Hektisch fahre ich um, sehe Dayton vor Schmerz gekrümmt auf dem Parkett kauern. Schweißperlen haben sich auf deiner Stirn gebildet  während er qualvoll mit dem Kiefer malt. Schnell stürze ich zu ihm, um ihn zu stützen. Sein Gesicht sich blass, die Augen glasig.
 Ich muss etwas unternehmen, schnell, sehr schnell.
Panisch überschlagen sich meine Gedanken. Als Wolf Hilfe zu holen würde zu lange dauern.

 “Bleib ganz ruhig! Es wird alles wieder gut!”, versichere ich Dayton, wobei ich schützend meine Arme um ihn schlinge, wohl darauf bedacht die Tränen der Verzweiflung vor ihm zu verbergen.

 Dayton muss zu Awan. Er wird wissen, was zu tun ist.
Entschlossen wische ich mir über die Wangen, lege den Arm meines Mannes um meine Schultern und ziehe hörbar Luft in meine Brust. Dann versuche ich, unsere Körper aus meinen Knien nach oben zu stemmen. Dayton entfährt ein unterdrücktes Stöhnen. Das Silber arbeitet rasend gegen uns. Doch ich schaffe es tatsächlich, unser beider Gewicht zu halten. Die enorme Kraft des Vampirbiss oder des Alphabluts bündelt sich in meinen Beinen, meinem Rücken und den Schultern. Es überrascht mich selbst  jedoch bleibt jetzt keine Zeit, um darüber nachzudenken.
 Vorsichtig setze ich einen Fuß vor den anderen. Als sich mir sicher bin, dass ich es schaffe und Dayton es ertragen kann, marschiere ich los.
 Ich fokussiere nur noch mein Ziel. Meine Beine werden immer schneller, meine stützender Griff um Daytons Oberkörper immer fester. Rechts und Links verschwimmt allmählich die Umgebung, als würde ich durch einen dunklen Tunnel rennen. Meine Lunge schmerzt, doch Daytons schwacher Herzschlag treibt mich unermüdlich voran. Es kann nicht mehr weit sein.
 Weiter unterdrücke ich das Zittern meiner Knie, das Zucken meiner Waden und das Brennen in den Armen. Ich werde es schaffen. Dann sacken meine Beine weg, während ich in ein finsteres Nichts falle.
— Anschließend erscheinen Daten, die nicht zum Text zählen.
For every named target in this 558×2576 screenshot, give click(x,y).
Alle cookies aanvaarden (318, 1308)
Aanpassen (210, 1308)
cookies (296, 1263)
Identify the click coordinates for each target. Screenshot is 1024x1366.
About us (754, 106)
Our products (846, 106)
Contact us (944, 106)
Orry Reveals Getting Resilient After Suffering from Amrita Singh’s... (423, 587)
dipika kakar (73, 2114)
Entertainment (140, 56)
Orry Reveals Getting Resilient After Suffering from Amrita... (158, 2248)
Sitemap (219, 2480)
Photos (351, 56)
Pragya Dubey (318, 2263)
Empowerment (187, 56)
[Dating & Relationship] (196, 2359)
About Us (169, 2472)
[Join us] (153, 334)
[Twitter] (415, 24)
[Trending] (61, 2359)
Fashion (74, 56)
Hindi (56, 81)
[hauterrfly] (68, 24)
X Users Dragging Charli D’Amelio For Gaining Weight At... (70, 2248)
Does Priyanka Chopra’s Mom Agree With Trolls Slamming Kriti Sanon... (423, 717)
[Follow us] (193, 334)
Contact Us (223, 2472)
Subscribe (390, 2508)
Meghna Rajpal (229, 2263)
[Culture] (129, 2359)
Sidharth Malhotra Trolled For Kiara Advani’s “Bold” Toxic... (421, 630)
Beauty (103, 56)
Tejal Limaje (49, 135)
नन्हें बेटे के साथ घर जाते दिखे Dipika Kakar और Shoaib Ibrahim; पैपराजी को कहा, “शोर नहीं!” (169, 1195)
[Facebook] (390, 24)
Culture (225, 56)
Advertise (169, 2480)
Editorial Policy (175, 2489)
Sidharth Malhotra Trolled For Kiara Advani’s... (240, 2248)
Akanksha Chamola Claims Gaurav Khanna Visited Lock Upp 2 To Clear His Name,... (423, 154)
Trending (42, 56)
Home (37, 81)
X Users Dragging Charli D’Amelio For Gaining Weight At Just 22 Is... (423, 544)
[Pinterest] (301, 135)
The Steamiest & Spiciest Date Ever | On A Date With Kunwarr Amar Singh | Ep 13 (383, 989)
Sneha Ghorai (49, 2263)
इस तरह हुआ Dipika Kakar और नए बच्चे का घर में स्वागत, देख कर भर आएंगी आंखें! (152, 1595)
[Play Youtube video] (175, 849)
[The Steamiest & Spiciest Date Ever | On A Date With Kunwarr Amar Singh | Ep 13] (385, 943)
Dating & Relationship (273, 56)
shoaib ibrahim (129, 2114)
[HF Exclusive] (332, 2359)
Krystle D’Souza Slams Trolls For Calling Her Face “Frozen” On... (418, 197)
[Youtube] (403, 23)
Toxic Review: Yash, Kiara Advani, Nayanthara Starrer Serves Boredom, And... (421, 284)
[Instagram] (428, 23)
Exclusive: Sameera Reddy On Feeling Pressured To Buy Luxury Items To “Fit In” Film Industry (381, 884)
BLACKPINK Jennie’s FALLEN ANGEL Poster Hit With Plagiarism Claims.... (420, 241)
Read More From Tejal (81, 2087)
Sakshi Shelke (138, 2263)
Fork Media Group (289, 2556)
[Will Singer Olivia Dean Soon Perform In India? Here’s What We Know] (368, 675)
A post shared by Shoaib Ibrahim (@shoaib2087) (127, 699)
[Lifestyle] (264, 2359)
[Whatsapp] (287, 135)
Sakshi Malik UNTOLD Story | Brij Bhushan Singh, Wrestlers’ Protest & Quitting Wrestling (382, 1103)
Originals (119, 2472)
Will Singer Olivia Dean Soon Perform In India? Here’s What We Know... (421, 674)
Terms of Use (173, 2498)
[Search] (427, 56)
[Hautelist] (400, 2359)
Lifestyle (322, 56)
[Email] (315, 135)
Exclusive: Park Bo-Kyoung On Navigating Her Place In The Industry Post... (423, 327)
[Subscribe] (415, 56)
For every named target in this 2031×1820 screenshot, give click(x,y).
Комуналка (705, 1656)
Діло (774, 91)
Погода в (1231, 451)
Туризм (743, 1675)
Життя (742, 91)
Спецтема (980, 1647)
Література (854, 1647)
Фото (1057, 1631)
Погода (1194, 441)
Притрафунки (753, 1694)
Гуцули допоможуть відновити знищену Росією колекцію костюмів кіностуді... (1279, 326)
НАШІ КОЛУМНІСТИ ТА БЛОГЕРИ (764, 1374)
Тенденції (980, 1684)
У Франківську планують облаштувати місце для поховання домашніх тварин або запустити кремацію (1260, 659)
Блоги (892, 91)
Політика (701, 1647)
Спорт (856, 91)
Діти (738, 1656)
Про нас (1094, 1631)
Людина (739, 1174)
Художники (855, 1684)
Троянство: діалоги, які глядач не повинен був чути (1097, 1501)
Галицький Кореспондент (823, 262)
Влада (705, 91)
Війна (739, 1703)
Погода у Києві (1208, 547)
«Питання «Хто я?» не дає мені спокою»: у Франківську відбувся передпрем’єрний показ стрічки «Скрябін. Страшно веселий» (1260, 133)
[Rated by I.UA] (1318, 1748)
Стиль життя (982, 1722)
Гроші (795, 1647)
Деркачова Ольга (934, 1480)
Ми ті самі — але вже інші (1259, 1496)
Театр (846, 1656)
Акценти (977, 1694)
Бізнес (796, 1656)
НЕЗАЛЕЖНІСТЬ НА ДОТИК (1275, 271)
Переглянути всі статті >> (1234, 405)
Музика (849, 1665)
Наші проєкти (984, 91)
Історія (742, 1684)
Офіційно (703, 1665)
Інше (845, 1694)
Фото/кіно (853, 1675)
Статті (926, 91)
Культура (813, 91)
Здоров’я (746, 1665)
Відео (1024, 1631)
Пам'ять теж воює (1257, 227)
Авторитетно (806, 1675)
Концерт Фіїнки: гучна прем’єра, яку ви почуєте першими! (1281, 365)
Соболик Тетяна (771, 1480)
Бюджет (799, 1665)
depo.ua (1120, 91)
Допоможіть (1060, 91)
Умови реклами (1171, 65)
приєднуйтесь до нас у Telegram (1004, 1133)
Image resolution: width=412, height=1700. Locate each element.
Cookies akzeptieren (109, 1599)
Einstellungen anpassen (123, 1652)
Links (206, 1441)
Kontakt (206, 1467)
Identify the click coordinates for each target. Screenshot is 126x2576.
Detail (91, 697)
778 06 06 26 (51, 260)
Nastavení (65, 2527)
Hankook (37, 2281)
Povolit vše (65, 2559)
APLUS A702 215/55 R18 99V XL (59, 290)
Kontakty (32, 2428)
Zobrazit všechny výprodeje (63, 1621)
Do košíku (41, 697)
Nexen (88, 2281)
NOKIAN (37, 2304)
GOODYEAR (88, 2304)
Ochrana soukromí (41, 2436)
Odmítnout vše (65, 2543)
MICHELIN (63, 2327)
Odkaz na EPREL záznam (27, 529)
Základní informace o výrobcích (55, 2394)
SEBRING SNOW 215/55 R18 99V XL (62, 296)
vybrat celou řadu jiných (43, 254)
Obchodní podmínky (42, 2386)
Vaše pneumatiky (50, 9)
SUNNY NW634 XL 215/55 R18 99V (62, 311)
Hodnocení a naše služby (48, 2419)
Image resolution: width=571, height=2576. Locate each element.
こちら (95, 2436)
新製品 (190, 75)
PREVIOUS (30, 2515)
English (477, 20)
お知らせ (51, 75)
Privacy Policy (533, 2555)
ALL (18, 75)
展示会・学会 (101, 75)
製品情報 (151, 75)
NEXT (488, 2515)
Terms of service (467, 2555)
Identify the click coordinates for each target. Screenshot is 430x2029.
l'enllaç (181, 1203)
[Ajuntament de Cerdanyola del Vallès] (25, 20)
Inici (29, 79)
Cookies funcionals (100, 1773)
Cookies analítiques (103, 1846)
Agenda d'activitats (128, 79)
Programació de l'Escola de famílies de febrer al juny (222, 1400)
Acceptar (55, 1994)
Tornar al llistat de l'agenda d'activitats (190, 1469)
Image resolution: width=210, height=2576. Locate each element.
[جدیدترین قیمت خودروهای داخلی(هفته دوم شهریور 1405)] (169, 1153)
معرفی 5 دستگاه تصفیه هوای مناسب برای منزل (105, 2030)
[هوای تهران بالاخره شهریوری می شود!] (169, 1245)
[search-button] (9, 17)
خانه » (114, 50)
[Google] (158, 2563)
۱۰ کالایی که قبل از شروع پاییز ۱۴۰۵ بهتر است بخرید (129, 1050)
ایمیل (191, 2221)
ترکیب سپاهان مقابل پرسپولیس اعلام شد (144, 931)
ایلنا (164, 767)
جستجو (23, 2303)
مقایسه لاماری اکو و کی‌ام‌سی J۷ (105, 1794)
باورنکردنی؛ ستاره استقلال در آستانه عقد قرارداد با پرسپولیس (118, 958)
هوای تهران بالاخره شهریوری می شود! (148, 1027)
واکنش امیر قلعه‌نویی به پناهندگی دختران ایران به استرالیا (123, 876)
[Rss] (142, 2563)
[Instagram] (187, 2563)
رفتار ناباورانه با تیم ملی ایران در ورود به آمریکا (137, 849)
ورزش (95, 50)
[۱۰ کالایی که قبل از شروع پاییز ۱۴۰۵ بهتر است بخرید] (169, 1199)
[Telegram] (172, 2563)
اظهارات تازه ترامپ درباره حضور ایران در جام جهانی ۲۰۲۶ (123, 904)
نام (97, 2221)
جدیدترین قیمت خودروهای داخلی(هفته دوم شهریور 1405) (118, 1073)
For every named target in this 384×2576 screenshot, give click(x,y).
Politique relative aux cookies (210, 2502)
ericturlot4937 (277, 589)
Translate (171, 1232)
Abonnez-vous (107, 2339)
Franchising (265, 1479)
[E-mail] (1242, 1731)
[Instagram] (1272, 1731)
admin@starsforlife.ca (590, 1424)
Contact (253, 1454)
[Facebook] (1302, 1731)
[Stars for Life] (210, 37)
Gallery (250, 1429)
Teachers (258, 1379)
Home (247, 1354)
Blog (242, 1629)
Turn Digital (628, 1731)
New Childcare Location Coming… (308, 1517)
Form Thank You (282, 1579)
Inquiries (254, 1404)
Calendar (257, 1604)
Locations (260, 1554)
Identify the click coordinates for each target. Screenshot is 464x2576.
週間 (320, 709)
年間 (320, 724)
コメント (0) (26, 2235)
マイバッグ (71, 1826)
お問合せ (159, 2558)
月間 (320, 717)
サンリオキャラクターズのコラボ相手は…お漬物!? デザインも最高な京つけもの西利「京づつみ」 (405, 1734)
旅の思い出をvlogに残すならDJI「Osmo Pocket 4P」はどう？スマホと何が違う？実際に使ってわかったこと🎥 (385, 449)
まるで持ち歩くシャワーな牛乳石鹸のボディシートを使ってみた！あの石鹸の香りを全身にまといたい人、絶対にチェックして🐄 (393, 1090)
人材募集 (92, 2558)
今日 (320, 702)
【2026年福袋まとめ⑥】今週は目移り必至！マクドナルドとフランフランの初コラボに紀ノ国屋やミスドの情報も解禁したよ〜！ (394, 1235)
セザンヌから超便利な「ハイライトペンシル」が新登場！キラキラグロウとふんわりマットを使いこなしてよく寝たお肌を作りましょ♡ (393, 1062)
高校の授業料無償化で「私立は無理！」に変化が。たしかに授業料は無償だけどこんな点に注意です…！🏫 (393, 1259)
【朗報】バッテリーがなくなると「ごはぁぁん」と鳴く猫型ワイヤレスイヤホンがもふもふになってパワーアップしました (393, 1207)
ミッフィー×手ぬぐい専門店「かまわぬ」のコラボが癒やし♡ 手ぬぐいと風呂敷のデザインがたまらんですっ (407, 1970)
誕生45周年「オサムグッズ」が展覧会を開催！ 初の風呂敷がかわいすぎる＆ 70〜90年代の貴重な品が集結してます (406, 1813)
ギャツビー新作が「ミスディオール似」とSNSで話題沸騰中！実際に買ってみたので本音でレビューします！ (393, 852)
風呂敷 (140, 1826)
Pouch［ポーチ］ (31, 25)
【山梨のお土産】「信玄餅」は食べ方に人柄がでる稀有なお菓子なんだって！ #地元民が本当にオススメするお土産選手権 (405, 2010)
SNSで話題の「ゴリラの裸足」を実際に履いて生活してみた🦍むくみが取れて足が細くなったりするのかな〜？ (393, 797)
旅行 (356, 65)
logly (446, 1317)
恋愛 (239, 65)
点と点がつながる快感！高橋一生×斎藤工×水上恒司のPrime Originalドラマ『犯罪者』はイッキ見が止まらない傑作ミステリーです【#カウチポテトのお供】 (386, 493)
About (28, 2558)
Das Flimmern vor meinen Liedern hört auf. Mein ganzes Sichtfeld schränkt sich ein. Es ist, als würde ich durch einen dunklen Tunnel schwanken. Dann wird alles schwarz.
 Mein Körper bleibt bewegungslos auf der Erde, während mein Puls rast. Ich habe Angst, unglaubliche Angst, Dayton zu verlieren.
 Ich hatte gelernt, dass alles irgendwann endet aber nicht das mit uns. Das werde ich nicht zulassen. Dayton hat mir die Sonne gezeigt, als in meinem Herz nur Sturm tobte. Er hat mich gerettet und nun rette ich ihn. Noch hat das Silber ihn nicht besiegt.
 Weit hinter den dunklen Wolken sehe ich Licht, tauche hinein und werde zur Wölfin. Schatten ziehen blitzschnell an mir vorbei. Ein Wechselspiel aus hell und dunkel. Plötzlich finde ich mich am Waldrand vor der Lichtung zum Dorf wieder. An der Feuerstelle kann ich bereits von weitem Awans Züge erkennen.